According to the “Today in the History of Psychology” website, the first U.S. eugenic sterilization law was enacted by the Indiana legislature on March 9, 1907. “The law provided for sterilization of ‘confirmed criminals, idiots, imbeciles, and rapists.'” Indiana was not the first US state to attempt a compulsory sterilization law. A bill was introduced in the Michigan legislature in 1897 but failed to pass. Pennsylvania legislators passed a sterilization bill in 1905, but it was vetoed by the governor. The legislative success in Indiana was repeated in 1909 with similar laws in Washington and California. Thirty other states soon followed suit.
Over the next seven decades, about 65,000 people were forcibly sterilized in the US, which was the first country in the world to undertake widespread eugenic sterilization programs. According to Wikipedia,
The principal targets of the American program were the mentally retarded and the mentally ill, but also targeted under many state laws were the deaf, the blind, people with epilepsy, and the physically deformed. Native Americans, as well as Afro-American women, were sterilized against their will in many states, often without their knowledge, while they were in a hospital for other reasons (e.g. childbirth). Some sterilizations also took place in prisons and other penal institutions, targeting criminality, but they were in the relative minority.
The most notorious eugenic sterilization program was that of Nazi Germany during the 1930s and 1940s. The Nazis modeled their own program on that of the US, especially that of California where over 20,000 were sterilized. Over 400,000 people were sterilized under the German program in just over a decade.
On a per capita basis, however, the sterilization program implemented by Sweden was the most pervasive. Between the 1930s and 1970s, 20,000 to 30,000 people were forcibly sterilized in a population of about 7,000,000. There, winning release from a mental institutions was sometimes conditional on agreeing to sterilization.
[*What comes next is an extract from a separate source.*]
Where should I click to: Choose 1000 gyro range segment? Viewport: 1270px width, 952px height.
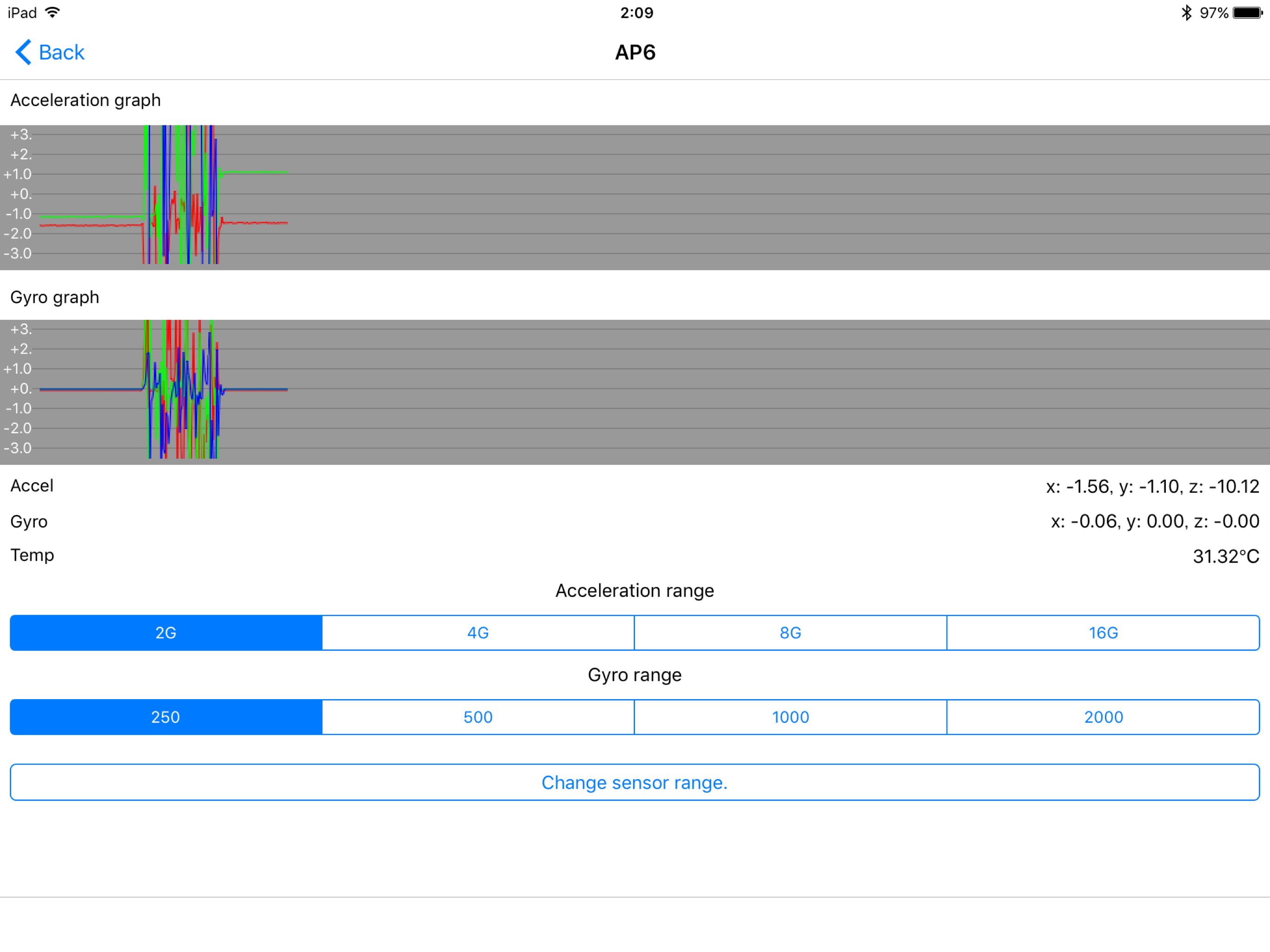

Two Canadian provinces — Alberta and British Columbia — enacted eugenic sterilization programs as well.
Forced sterilization programs became increasingly unpopular after World War II because of their connection with the Nazi regime. By the 1960s, most US states had ended forced sterilizations. Oregon was the last US state to stop the practice in the early 1980s.
The source of much of this information was Wikipedia.